|July 4, 2013|
Previously published on July 2, 2013
Last month, the Small Business Administration (SBA) enacted rules that removed all dollar limits on government contracts eligible to be set-aside under the Woman-Owned Small Businesses (WOSB) program. Prior to the enactment of the rule, only smaller contracts—manufacturing contracts not exceeding $6.5 million and all other contract not exceeding $4 million — could be set-aside for the WOSB program.

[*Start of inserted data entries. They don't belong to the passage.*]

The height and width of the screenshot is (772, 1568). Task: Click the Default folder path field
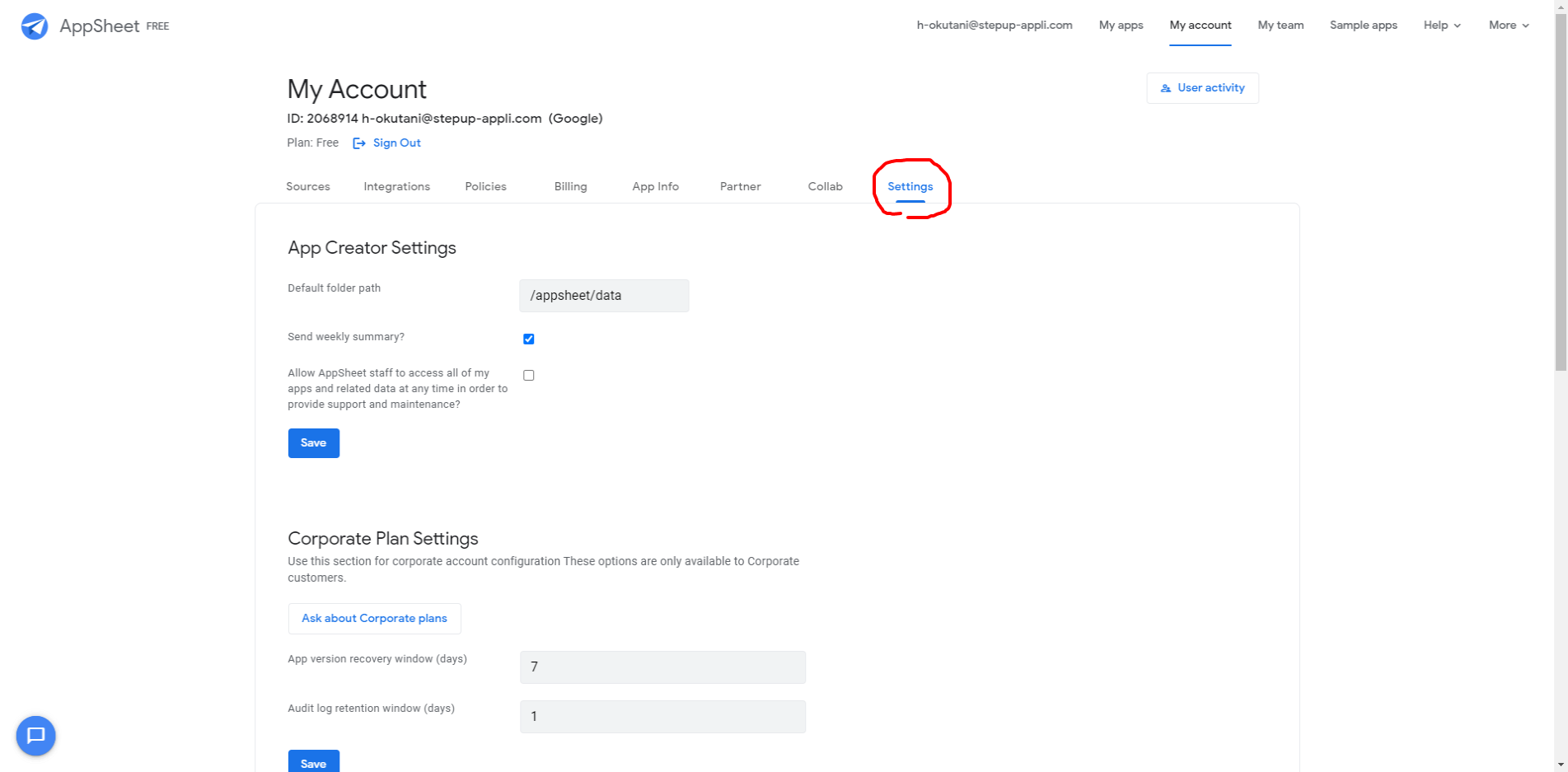click(604, 296)
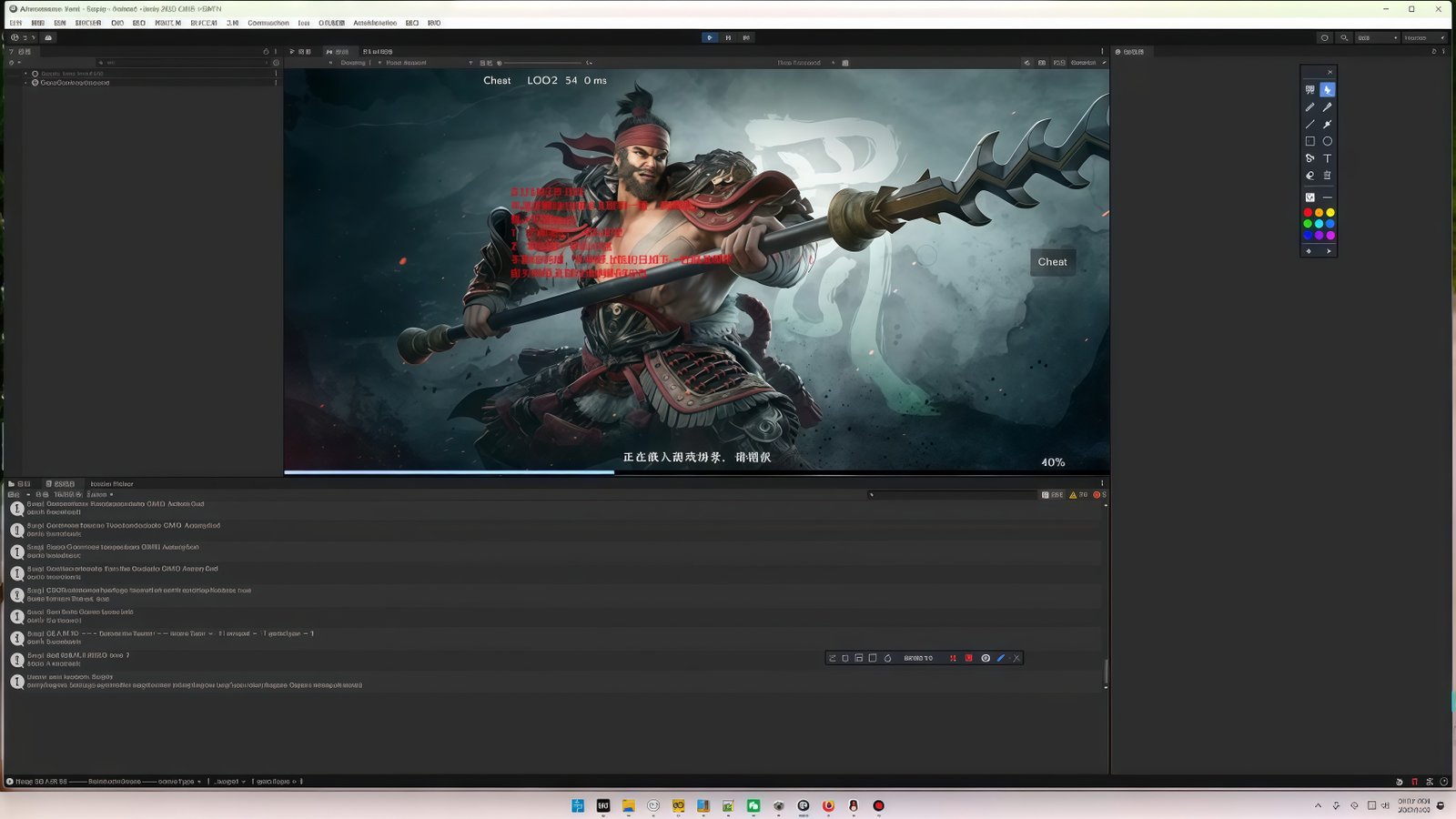The height and width of the screenshot is (819, 1456).
Task: Choose the red color swatch
Action: coord(1308,213)
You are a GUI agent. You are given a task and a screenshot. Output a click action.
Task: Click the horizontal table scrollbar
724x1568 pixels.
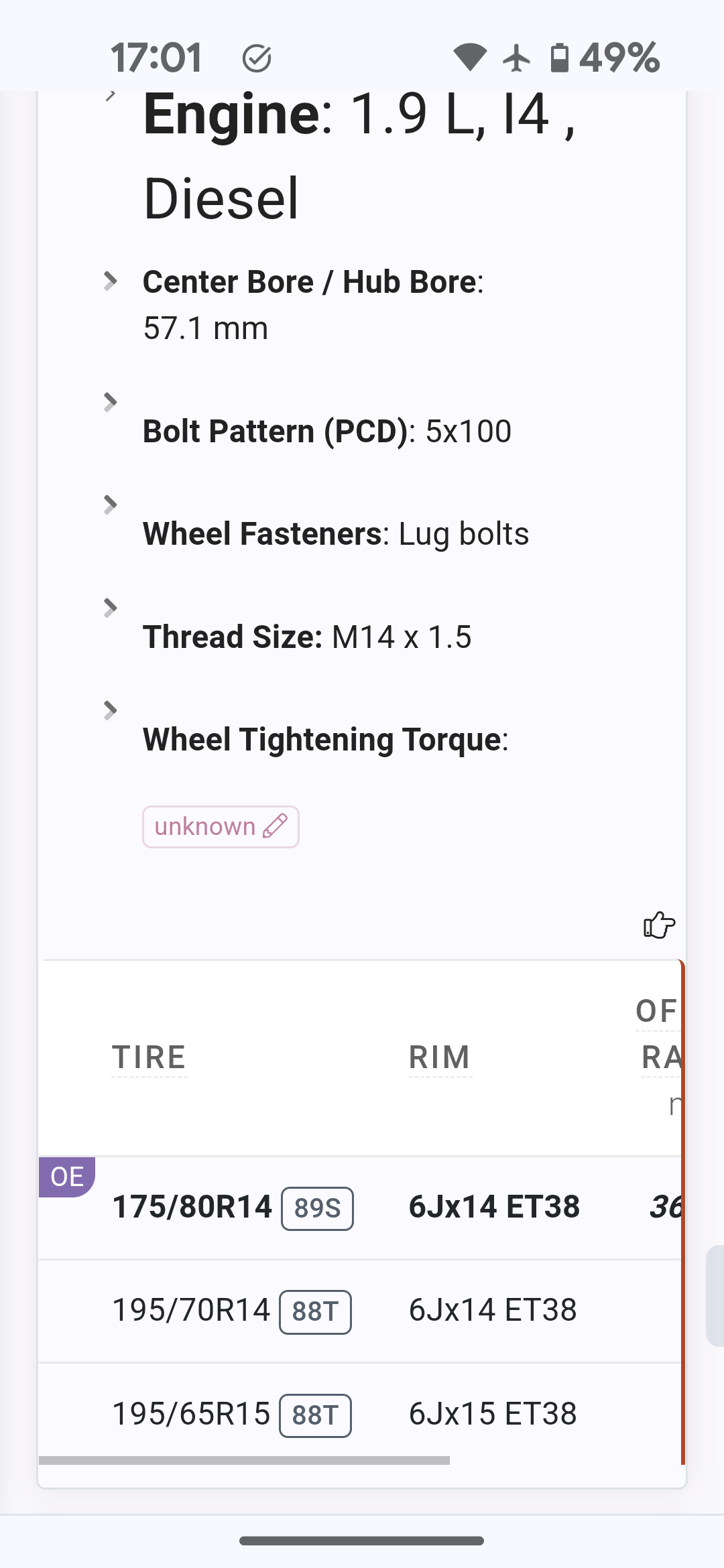244,1460
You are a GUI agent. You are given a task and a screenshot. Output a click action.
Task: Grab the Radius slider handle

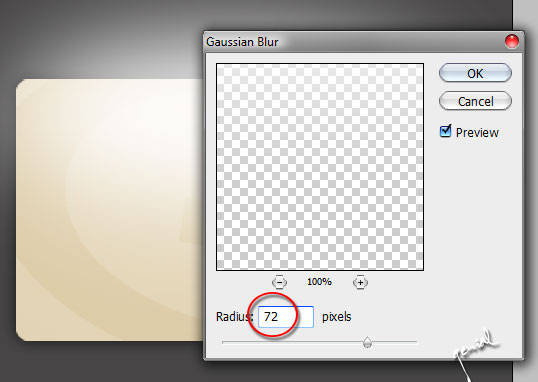[367, 342]
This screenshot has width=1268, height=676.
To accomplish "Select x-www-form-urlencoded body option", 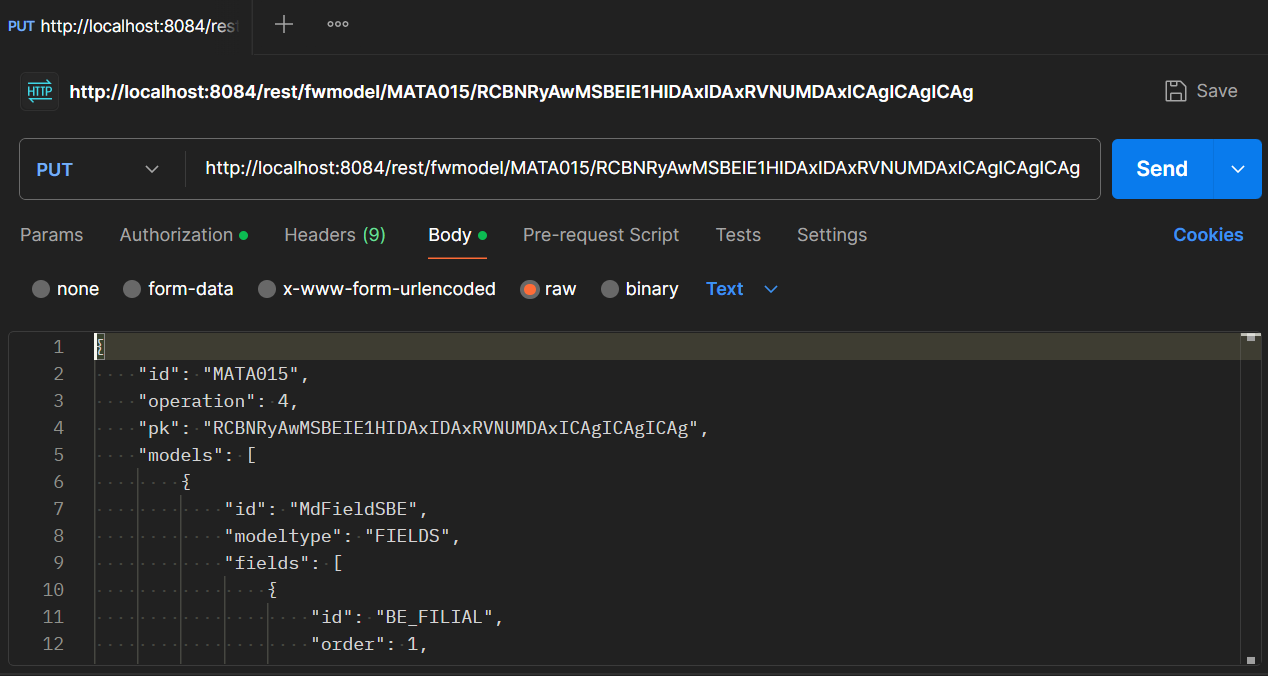I will pos(267,289).
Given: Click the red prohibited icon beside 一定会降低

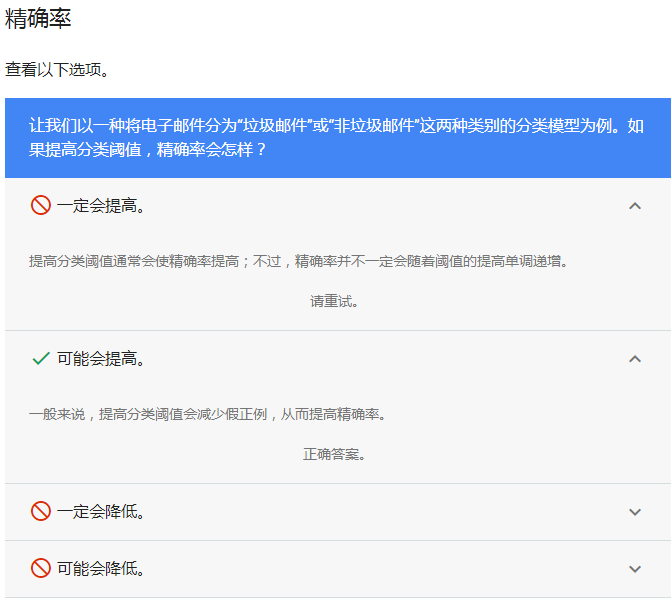Looking at the screenshot, I should tap(41, 511).
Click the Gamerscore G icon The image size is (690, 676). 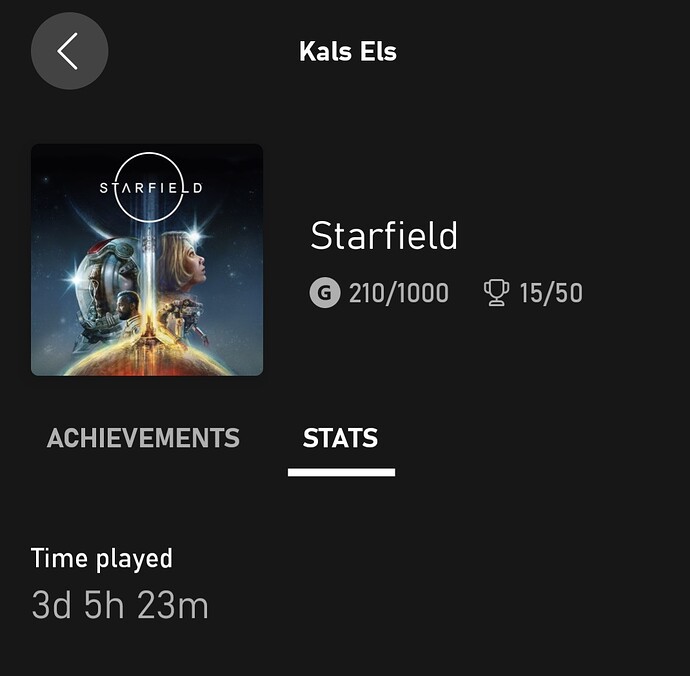point(325,293)
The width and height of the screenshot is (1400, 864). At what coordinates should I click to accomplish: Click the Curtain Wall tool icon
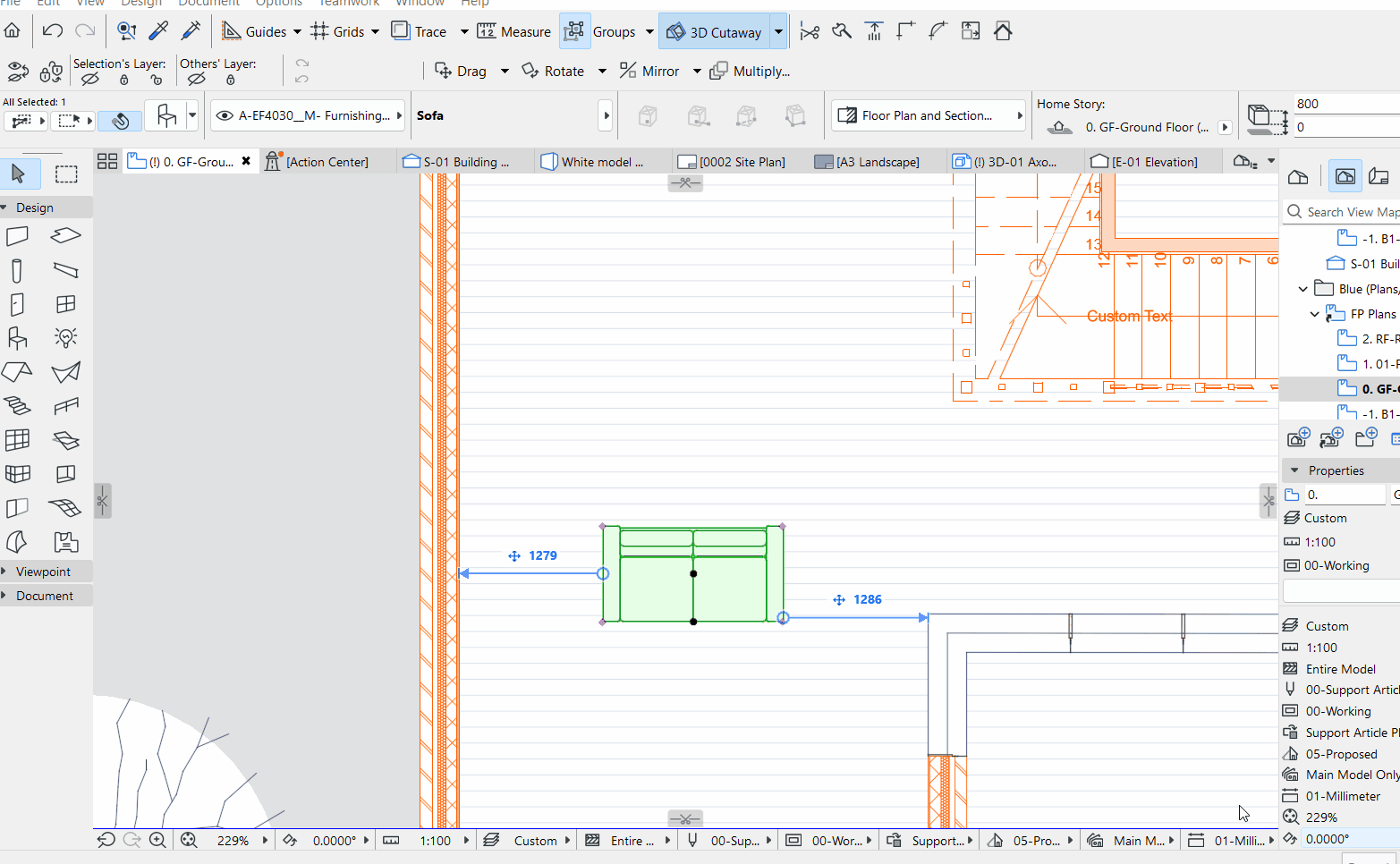[17, 439]
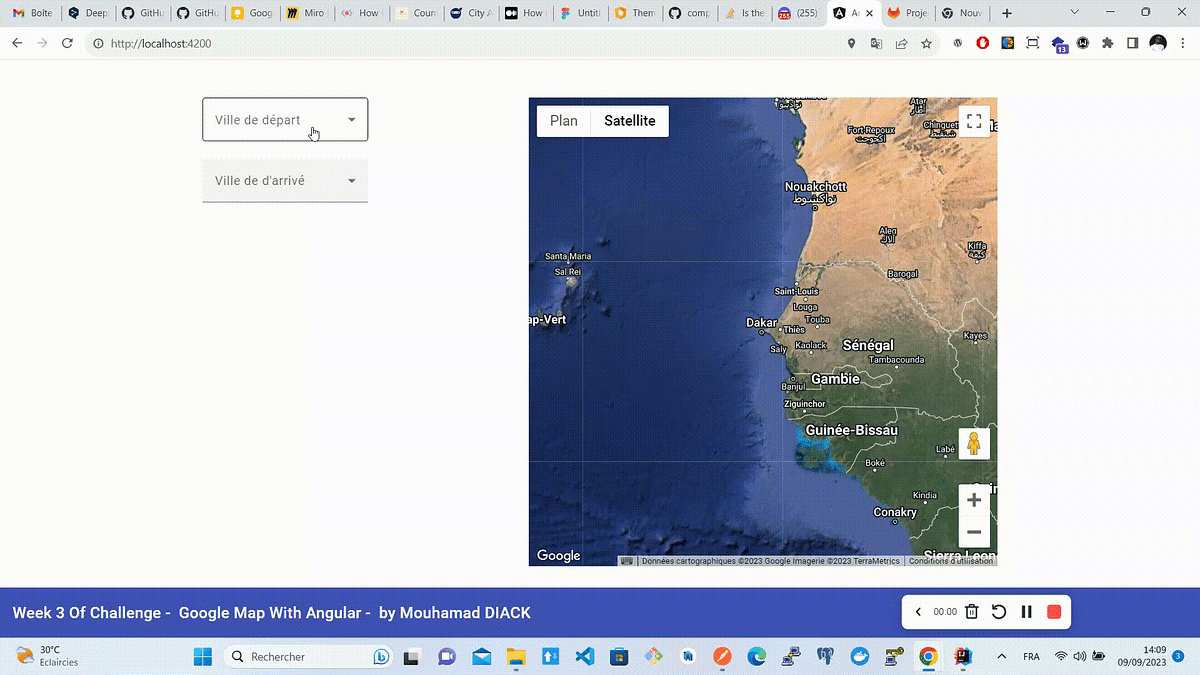This screenshot has height=675, width=1200.
Task: Stop recording with the red square button
Action: [1053, 611]
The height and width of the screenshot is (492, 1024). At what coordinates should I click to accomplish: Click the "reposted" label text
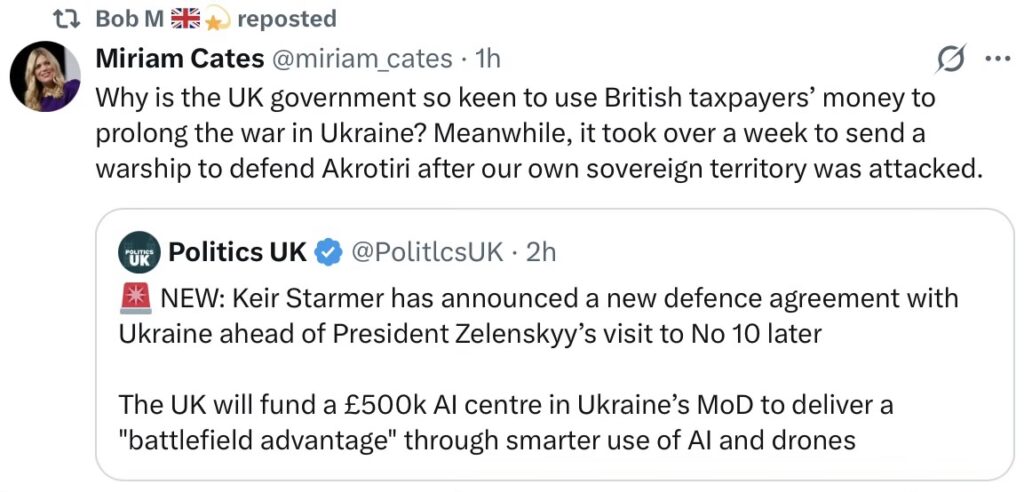click(286, 18)
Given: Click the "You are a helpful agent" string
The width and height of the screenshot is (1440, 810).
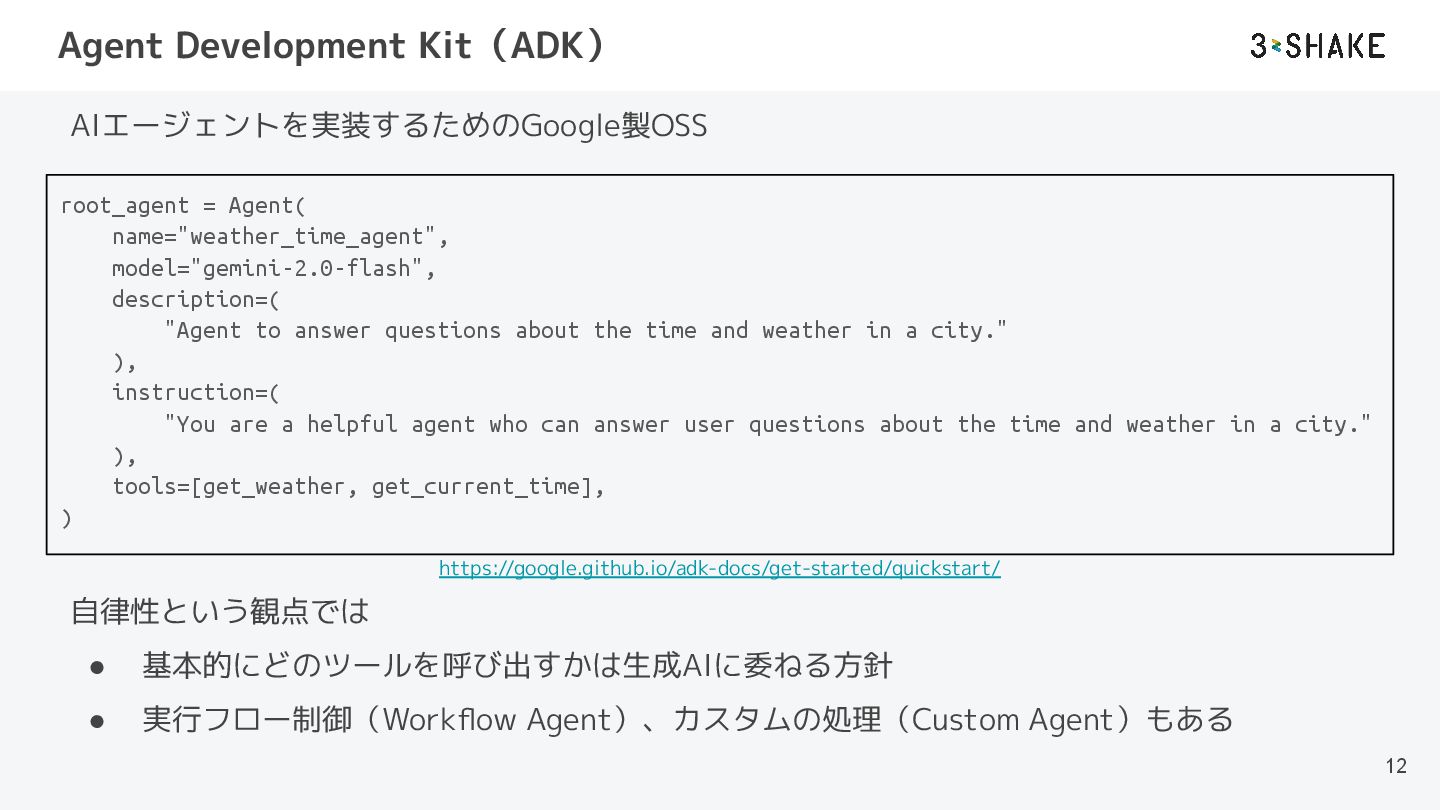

The limitations were removed, in part, because the SBA determined the federal government was not awarding enough WOSB contracts. Under federal statute, contracting agencies must strive to award 5% of their contracts to WOSBs. The SBA found, however, the federal government issued only 3.97% of its contracts to WOSBs in fiscal year 2011. Without the limitation to smaller contracts, it is expected contracting officers will set-aside a greater number of contracts for competition among WOSBs.
The WOSB set-aside program is a relatively new program in the small business government contracting space, in place since late 2010. Previously, agencies were encouraged to meet the quota of 5% of all contract awards to WOSBs, but they did not have a mechanism to set-aside contracts for WOSBs. The ability to set-aside contracts for competition only among members of a certain type of business is the hallmark of the SBA’s socio-economic government contracting programs such as the Service-Disabled Veteran-Owned Small Business (SDVOSB) program, the HUBZone small business program, and the 8(a) program for small socially disadvantaged business owners. Without the option to set-aside contracts for competition among WOSBs, agencies were consistently failing to meet the 5% goal, hence the SBA creating the WOSB set-aside program in 2010.
The WOSB set-aside program is distinct from the similar SDVOSB, HUBZone and 8(a) programs in several important respects. Unlike those other programs, the contracting officer may only set-aside contracts for WOSB competition in certain industries where the SBA has found that women-owned businesses are under-represented.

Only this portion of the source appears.